_TASK GOAL_. From the top of the records below down to the line containing "Jan (820, 1201)", reproduce every line exactly.

··· DATA IN THIS EXERCISE

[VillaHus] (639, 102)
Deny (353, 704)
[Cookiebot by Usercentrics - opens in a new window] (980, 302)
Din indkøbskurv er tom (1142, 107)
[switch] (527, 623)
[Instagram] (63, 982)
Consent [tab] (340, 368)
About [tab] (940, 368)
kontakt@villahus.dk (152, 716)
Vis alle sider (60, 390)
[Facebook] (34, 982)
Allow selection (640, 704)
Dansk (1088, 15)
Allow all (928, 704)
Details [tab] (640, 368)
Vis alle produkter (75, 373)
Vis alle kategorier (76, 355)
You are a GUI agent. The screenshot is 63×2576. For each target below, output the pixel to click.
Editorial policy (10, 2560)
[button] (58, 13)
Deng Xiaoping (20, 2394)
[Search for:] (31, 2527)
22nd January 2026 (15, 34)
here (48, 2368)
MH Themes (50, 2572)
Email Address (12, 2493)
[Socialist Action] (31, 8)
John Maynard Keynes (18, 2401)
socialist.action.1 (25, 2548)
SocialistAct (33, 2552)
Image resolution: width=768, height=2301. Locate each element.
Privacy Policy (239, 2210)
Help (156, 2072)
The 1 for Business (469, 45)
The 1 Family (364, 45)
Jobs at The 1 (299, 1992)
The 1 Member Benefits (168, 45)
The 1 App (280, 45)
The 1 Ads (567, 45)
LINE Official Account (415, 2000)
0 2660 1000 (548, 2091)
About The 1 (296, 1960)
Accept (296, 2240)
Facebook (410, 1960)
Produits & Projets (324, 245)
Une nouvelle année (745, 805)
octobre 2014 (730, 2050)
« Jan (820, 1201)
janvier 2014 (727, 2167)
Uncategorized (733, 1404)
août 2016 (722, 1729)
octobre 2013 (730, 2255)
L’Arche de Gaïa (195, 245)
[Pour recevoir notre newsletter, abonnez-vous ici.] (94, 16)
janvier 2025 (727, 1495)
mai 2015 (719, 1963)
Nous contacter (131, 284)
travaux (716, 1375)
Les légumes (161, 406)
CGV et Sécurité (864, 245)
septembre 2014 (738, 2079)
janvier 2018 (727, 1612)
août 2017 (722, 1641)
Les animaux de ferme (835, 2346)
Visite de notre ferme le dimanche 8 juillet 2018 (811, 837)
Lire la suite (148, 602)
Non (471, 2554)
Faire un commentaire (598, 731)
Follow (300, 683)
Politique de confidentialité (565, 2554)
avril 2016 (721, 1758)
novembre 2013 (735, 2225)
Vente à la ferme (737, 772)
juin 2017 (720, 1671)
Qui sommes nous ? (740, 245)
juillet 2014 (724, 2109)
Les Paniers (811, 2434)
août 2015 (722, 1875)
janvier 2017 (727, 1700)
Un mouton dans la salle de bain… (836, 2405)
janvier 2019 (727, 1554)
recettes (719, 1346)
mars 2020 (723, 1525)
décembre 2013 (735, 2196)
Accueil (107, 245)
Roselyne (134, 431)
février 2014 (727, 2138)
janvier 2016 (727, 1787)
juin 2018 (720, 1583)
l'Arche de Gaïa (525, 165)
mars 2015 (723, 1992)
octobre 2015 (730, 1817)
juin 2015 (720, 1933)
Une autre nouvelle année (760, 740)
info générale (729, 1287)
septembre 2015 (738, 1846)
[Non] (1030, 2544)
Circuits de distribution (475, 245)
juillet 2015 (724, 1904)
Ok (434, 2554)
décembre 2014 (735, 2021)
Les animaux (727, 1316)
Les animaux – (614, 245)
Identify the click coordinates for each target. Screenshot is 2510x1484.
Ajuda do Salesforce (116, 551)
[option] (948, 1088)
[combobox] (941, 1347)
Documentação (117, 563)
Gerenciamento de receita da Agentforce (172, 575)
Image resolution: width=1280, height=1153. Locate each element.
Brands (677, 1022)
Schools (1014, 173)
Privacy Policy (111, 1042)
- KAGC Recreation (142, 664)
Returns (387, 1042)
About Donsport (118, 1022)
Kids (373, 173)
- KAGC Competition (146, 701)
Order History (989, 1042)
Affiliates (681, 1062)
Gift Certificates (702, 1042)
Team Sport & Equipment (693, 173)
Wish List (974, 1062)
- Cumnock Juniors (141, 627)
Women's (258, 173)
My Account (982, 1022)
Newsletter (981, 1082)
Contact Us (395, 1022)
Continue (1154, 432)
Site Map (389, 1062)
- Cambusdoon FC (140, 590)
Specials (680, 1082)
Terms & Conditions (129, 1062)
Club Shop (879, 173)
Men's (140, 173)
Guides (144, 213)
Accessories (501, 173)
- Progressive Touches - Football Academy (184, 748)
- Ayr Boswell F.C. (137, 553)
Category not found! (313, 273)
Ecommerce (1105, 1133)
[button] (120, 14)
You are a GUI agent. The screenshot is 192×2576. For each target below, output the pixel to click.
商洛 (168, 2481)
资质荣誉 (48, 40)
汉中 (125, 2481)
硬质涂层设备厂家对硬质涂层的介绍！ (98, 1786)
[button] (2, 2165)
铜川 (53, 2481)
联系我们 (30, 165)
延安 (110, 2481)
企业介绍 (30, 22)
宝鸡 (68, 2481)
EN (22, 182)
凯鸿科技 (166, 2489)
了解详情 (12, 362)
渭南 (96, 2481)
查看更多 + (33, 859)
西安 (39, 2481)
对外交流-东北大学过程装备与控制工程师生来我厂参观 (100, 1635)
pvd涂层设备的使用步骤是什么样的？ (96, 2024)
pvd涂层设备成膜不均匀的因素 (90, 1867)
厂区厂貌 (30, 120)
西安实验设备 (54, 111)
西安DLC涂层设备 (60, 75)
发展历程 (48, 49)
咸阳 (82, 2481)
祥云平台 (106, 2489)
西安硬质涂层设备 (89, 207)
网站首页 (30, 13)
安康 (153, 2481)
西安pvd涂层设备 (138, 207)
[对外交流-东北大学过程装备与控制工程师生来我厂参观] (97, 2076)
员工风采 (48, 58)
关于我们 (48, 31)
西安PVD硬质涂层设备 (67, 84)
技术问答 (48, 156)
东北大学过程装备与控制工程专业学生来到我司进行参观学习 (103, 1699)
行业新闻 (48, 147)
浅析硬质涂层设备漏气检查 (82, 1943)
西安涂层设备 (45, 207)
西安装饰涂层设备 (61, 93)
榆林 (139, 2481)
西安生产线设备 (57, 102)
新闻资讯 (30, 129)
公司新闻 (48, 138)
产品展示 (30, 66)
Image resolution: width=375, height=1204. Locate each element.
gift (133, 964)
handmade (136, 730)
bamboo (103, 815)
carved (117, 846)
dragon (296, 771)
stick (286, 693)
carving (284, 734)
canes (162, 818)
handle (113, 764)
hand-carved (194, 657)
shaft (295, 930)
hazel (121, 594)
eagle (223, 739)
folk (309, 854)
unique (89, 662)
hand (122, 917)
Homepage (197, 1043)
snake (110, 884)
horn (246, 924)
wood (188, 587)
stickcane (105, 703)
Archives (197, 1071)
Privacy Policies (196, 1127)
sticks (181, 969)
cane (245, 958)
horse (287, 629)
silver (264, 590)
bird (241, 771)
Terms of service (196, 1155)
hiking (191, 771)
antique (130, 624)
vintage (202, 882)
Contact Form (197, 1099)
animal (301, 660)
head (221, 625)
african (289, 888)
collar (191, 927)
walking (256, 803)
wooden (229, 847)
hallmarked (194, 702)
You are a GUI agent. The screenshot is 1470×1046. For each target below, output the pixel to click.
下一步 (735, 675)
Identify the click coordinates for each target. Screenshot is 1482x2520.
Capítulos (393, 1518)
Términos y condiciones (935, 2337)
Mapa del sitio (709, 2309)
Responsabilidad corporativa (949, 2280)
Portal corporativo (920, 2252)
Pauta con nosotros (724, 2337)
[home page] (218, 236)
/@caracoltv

······

_OUTPUT BELOW_.
[VillaHus] (639, 102)
Deny (353, 704)
[Cookiebot by Usercentrics - opens in a new window] (980, 302)
Din indkøbskurv er tom (1142, 107)
[switch] (527, 623)
[Instagram] (63, 982)
Consent [tab] (340, 368)
About [tab] (940, 368)
kontakt@villahus.dk (152, 716)
Vis alle sider (60, 390)
[Facebook] (34, 982)
Allow selection (640, 704)
Dansk (1088, 15)
Allow all (928, 704)
Details [tab] (640, 368)
Vis alle produkter (75, 373)
Vis alle kategorier (76, 355)
You are a GUI agent. The screenshot is 63×2576. For each target below, output the pixel to click.
Editorial policy (10, 2560)
[button] (58, 13)
Deng Xiaoping (20, 2394)
[Search for:] (31, 2527)
22nd January 2026 (15, 34)
here (48, 2368)
MH Themes (50, 2572)
Email Address (12, 2493)
[Socialist Action] (31, 8)
John Maynard Keynes (18, 2401)
socialist.action.1 (25, 2548)
SocialistAct (33, 2552)
Image resolution: width=768, height=2301. Locate each element.
Privacy Policy (239, 2210)
Help (156, 2072)
The 1 for Business (469, 45)
The 1 Family (364, 45)
Jobs at The 1 (299, 1992)
The 1 Member Benefits (168, 45)
The 1 App (280, 45)
The 1 Ads (567, 45)
LINE Official Account (415, 2000)
0 2660 1000 (548, 2091)
About The 1 (296, 1960)
Accept (296, 2240)
Facebook (410, 1960)
Produits & Projets (324, 245)
Une nouvelle année (745, 805)
octobre 2014 (730, 2050)
« Jan (820, 1201)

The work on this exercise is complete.